Come umanità occidentale, abbiamo lanciato il pianeta dentro un tempo ignoto e infido, del quale sappiamo solo che è popolato da molteplici pericoli nascosti e sconosciuti, potenzialmente fatali. Le ultime località ancora riconoscibili, per quanto già mostruosamente deformate, che ci siamo lasciati indietro in questo partire si chiamano Auschwitz e Nagasaki, e non fanno presagire nulla di buono.


Abbiamo messo in moto un meccanismo che non riusciamo più a controllare e che ci sta conducendo sempre più velocemente verso gli esiti estremi della logica totalizzante dell'ottimizzazione, della massimizzazione del profitto. In questo senso siamo quindi usciti ormai dall'Antropocene cioè da quella famosa Epoca della Tecnica in cui sembrava (e al momento era veramente così) che l'essere umano (occidentale) sarebbe riuscito - e riusciva - a modificare la natura in profondità per farne quello che voleva, ma il cui scopo ultimo era il dominio e lo sfruttamento.
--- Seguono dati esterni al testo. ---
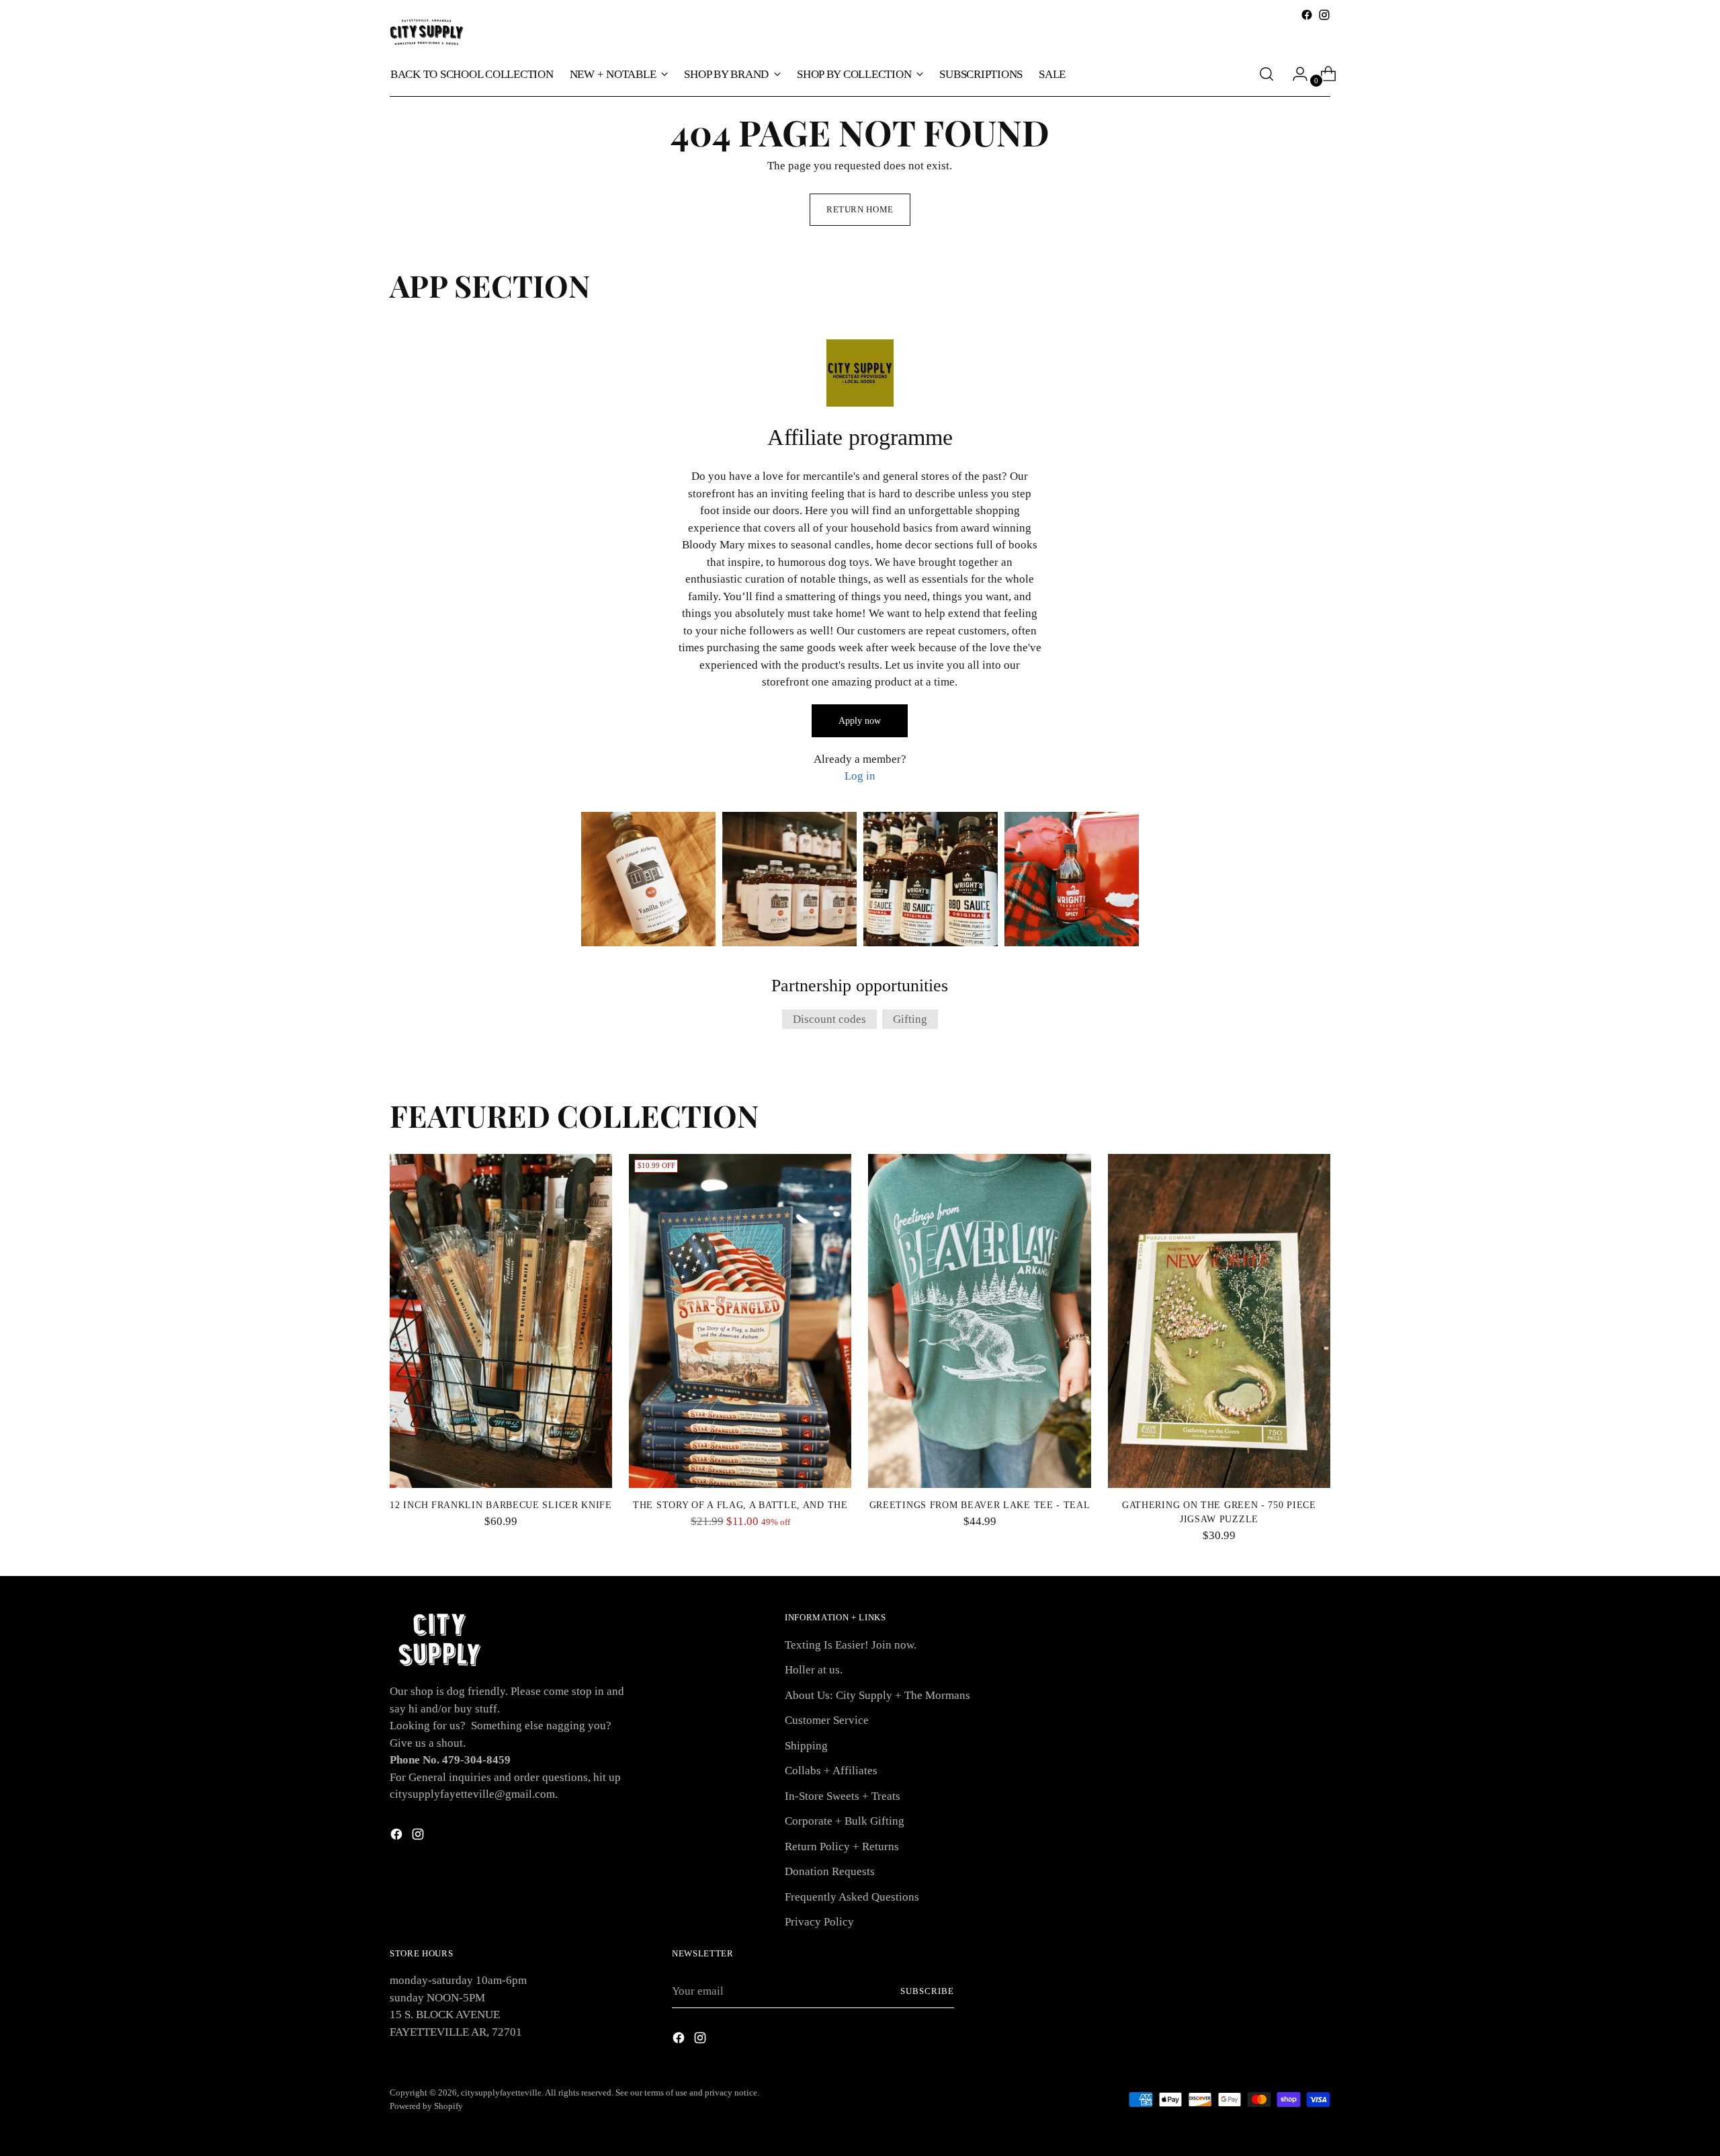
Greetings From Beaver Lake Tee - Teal (979, 1505)
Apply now (859, 721)
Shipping (806, 1745)
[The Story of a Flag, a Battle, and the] (740, 1321)
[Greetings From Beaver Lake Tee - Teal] (979, 1321)
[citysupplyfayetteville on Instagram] (1324, 15)
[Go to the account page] (1294, 73)
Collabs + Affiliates (831, 1770)
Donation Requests (830, 1871)
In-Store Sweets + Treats (842, 1796)
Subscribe (927, 1991)
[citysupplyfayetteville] (427, 32)
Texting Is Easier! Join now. (850, 1645)
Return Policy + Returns (842, 1846)
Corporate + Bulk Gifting (844, 1821)
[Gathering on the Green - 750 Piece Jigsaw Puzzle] (1219, 1321)
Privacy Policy (819, 1921)
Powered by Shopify (426, 2106)
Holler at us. (814, 1669)
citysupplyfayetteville (501, 2092)
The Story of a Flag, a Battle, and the (740, 1505)
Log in (860, 776)
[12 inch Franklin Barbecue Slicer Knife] (501, 1321)
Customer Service (827, 1720)
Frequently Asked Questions (852, 1897)
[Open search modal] (1266, 73)
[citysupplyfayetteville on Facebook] (1307, 15)
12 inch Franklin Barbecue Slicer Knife (501, 1505)
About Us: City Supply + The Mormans (877, 1695)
Oggi lo scopo si è creato i propri mezzi. Chiunque voglia vedere sa bene che quel meccanismo che abbiamo avviato da almeno tre secoli è ormai divenuto autosufficiente, autoreplicante, autoreferenziale: macchine costruiscono macchine, procedure generano procedure, protocolli lanciano strategie che individuano i propri obiettivi. Un meccanismo del quale noi siamo stati i creatori, ma che ora ci ha presi in ostaggio - noi, inermi apprendisti stregoni -, ci controlla, ci usa e ci consuma, mentre avanza travolgente e inarrestabile nel compimento della sua logica capitalistica.
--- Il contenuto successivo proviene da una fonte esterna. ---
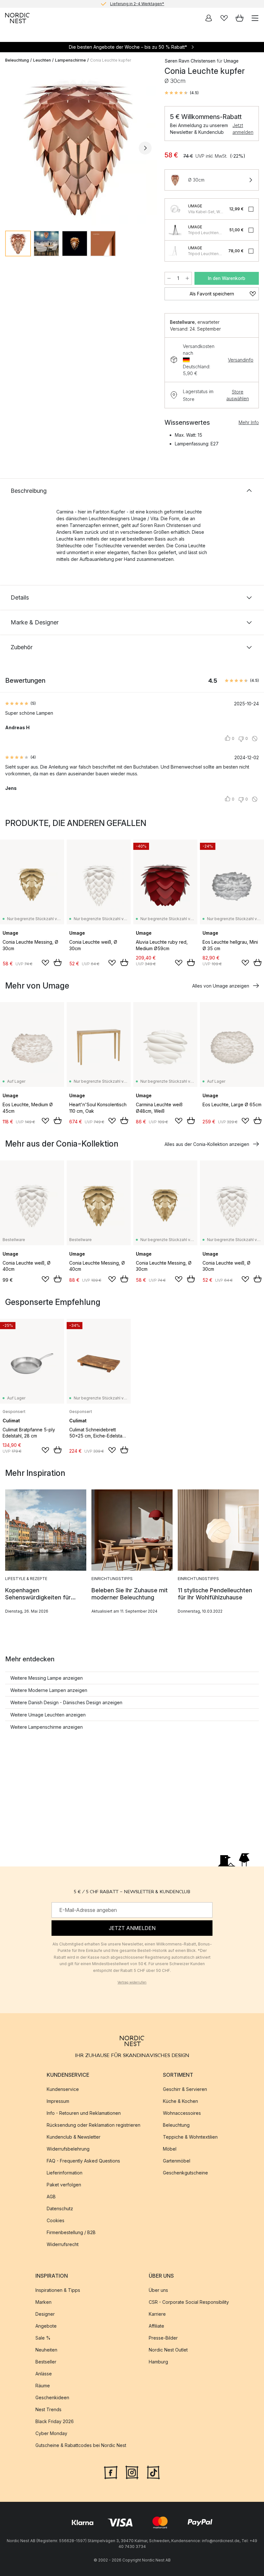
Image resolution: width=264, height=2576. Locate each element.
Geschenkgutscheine (185, 2173)
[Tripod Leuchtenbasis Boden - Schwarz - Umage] (175, 251)
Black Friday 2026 (54, 2421)
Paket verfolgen (64, 2185)
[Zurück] (11, 148)
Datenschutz (60, 2209)
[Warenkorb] (239, 18)
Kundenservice (63, 2089)
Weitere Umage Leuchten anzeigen (48, 1714)
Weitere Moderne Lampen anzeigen (48, 1690)
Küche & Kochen (180, 2101)
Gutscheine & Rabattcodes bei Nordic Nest (80, 2445)
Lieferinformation (64, 2173)
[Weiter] (145, 148)
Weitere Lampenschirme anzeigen (46, 1727)
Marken (43, 2302)
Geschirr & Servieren (185, 2089)
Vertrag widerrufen (132, 1982)
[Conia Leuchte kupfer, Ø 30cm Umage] (78, 146)
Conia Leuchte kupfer (110, 60)
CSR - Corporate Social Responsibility (189, 2302)
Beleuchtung (17, 60)
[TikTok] (153, 2471)
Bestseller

Anche ammettendo - di fronte all'annichilimento del nostro habitat, al depauperamento del pianeta, alla rapina, al saccheggio, allo stupro della natura, alla dormiente catastrofe nucleare - di volerlo fermare, oggi non ne saremmo tecnicamente più capaci, non ne avremmo i mezzi. Non solo: ciò richiederebbe una capacità di pensarne la necessità, una percezione del pericolo, una coscienza, che palesemente non siamo più in grado di concepire, almeno non in una massa critica tale da far cambiare direzione al tutto.


La poesia in tutto ciò non ha alcun peso, come nessun peso ha mai avuto nella storia, e a maggior ragione dal Settecento in poi, da quando cioè è diventata totalmente, costitutivamente, disperatamente marginale, inutile e gratuita nel nuovo mondo dell'efficienza tecnica asservita al capitale. Ma proprio nel suo essere fuori dai giochi, fuori da ogni forma di potere - da sempre, ma ancor più drammaticamente oggi - viene alla luce la sua forza, la ragione del suo essere.

Questa posizione totalmente altra rispetto alla storia, se da una parte ribadisce l'ineffettualità della poesia rispetto alla concretezza irreversibile dei processi storici, ne conferma per contro la piena e assoluta libertà di visione, e i poeti, in quanto custodi del linguaggio, depositari e testimoni dell'abitare umano nel tempo, dovrebbero saperne approfittare per adempiere oggi fino in fondo - eroicamente, tragicamente - alla vocazione che è la loro e che solo ne giustifica l'esistere, consapevoli che ciò che resta lo fondano i poeti.

I poeti, oggi, devono saper incidere nel linguaggio, con ostinazione, senza deflettere, la verità della follia suicida e inumana di questa corsa ultima in cui ci lasciamo trascinare, e far immaginare, con crudezza e senza tregue, quanto è nero e senza speranze l'orizzonte verso cui il nostro essere umani si sta dirigendo.


Questa poesia, la poesia che si vuole vigile testimone di questo destino, la poesia che forgia e torce il linguaggio per farne la coscienza bruciante, estrema della nostra condizione attuale, all'uscita dall'Antropocene, è la poesia di cui abbiamo bisogno, l'unica che abbia un valore, un senso, l'unica che sia degna di essere scritta.

Quindi, quando mi pongo la domanda su come sta oggi la poesia, a cosa serve, scruto la risposta nel silenzio in cui si annuncia la fine del mondo.